BOISE — An Eagle man is accused of falsely claiming his mother was alive for more than a year after her death in order to collect Social Security benefits.
William Rhoton, 65, is charged with one count of failure to report or notify authorities of a death. He could face up to 10 years in prison. He may face further charges after the U.S. Social Security Administration completes its fraud investigation.
Police and prosecutors believe Rhoton’s mother died in May 2018. Prior to her death, she was receiving monthly Social Security money, Ada County Deputy Prosecutor Shelley Akamatsu said in court Friday. Rhoton had access to that money, as well.
Family members became concerned when they hadn’t heard from his mother for long periods of time. They contacted authorities, and eventually Ada County Sheriff’s deputies spoke with Rhoton himself.
He told them his mother had advanced dementia, he took care of her and she didn’t recognize anyone but him, according to Akamatsu. When they asked where she was, he told them she was in Arizona visiting friends. Deputies then asked to communicate with her via a video call to make sure she was all right, but Rhoton wouldn’t do that either.
Two days after that conversation, Rhoton’s ex-wife spoke with police and told them about conversations Rhoton had with her about his mother.
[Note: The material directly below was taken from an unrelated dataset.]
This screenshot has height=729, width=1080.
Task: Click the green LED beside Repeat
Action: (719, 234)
In one of those exchanges, she said, he claimed his mother had died by falling out of a boat on the California coast. His ex-wife told him that didn’t make sense, and Rhoton eventually confided in her that his mother had died at the home in Eagle. Based on what his ex-wife said, Akamatsu said in court, Rhoton then wrapped up his mother’s body and hid it in a bathroom in the house’s garage. He later put it in the back of a Suburban, which he left in a field near the home, according to Akamatsu.
In the meantime, he did not report her death, and the Social Security money kept arriving.
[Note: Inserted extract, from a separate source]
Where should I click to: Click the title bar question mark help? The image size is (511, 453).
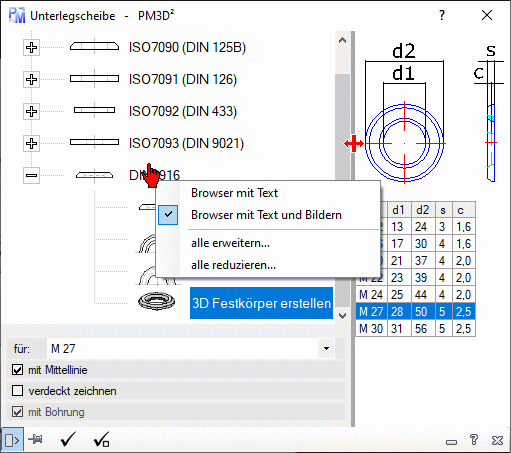click(x=442, y=15)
Police obtained a search warrant for the 8,500-square-foot house in Eagle, Akamatsu said. They searched it and eventually found Rhoton’s mother’s body in the Suburban in the field.
Authorities had only completed the autopsy of her body Friday morning, the prosecutor said.
Rhoton was booked into the Ada County Jail just after 9:30 p.m. Thursday, on suspicion of failure to report or notify authorities of a death.
Akamatsu asked for a $500,000 bond, citing Rhoton’s wealth and said she worried he intended to flee. Magistrate Judge Theresa Gardunia set his bond instead at $300,000. She also scheduled a preliminary hearing in the case for July 3.